Smells_Like_Cheese 1 February 2008

I got a three pack on a DVD at Wal Mart for ten dollars a few weeks ago and Honey was on the cover, never saw the movie, wasn't really interested when it came out, but I figured why not see it for ten dollars? Sounds silly, but who knows? Sometimes you find little treasures here and there that are cheap, plus, I remember that this was the film that really introduced Jessica Alba to the movie business industry. Of course, she's really huge now, and judging from this film, Honey that I watched last night, I have to say other than her looks, I am surprised she made it this far. I don't mean to sound horrible on the film or anything, but this just seemed like a giant rap video for me and the plot was way too average and predictable with some cheesy street slang.

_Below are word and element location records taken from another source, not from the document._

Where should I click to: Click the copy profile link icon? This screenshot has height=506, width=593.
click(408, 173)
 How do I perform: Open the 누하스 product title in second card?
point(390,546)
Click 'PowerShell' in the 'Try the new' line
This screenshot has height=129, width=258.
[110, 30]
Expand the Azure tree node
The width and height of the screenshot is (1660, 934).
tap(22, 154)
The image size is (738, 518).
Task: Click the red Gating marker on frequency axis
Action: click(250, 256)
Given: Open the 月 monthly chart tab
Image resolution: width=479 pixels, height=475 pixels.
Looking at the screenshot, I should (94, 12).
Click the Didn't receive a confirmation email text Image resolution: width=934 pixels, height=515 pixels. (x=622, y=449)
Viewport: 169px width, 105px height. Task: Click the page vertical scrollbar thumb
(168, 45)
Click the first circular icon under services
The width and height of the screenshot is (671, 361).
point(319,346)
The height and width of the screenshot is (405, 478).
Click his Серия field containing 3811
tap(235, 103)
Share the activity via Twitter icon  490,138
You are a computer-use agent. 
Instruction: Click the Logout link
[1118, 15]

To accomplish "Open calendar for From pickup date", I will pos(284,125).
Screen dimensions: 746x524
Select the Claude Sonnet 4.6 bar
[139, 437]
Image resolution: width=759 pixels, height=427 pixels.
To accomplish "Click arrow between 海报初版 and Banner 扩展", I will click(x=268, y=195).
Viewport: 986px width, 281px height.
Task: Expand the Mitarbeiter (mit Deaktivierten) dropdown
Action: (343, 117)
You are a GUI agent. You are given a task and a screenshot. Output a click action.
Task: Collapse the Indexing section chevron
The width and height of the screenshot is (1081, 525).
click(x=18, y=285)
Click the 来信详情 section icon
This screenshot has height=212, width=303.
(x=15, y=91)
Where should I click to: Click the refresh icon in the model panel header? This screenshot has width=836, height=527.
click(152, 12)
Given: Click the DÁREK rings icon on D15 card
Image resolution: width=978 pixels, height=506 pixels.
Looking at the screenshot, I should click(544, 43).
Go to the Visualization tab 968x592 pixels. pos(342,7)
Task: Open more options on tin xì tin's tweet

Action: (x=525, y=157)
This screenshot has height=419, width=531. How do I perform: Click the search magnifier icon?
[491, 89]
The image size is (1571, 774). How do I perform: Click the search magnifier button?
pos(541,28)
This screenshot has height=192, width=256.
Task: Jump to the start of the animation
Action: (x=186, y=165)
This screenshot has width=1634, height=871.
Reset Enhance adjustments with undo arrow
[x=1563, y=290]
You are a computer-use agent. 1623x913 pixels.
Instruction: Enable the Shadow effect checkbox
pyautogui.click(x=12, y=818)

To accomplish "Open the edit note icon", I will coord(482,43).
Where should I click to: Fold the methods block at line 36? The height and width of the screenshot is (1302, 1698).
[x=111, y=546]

Honey Daniels has three jobs: a bartender, a sales girl at a CD store, and also a dance teacher at her mom's little business to keep kids off the street. But more than anything, Honey wants to be a music video back up dancer. Her wishes come true when a director, Michael, welcomes her to the dance floor and makes her a choreographer. All her dreams are coming true, until she realizes that she forgets the more important things in life that mean so much to her. She eventually wants to open a club of her own to help out the neighborhood kids.

Honey has the typical street slang which I didn't find attractive, you just can't take it seriously. Alba, she's such a pretty girl, BUT, I'm very sorry, the girl cannot act, I didn't feel an ounce of sympathy or compassion for her character, she played off as this naive little thing, when she could have played it more smart and strong. Not to mention what was the whole Missy Elliot dialog? "What is this? This? This? Ugh? Ugh?"... it was supposed to be funny, but Missy comes off flat. Mekhi should have had more screen time, the guy is the only one with talent in the film. The dance moves are good, but I just wish they wouldn't have made this into a giant rap video.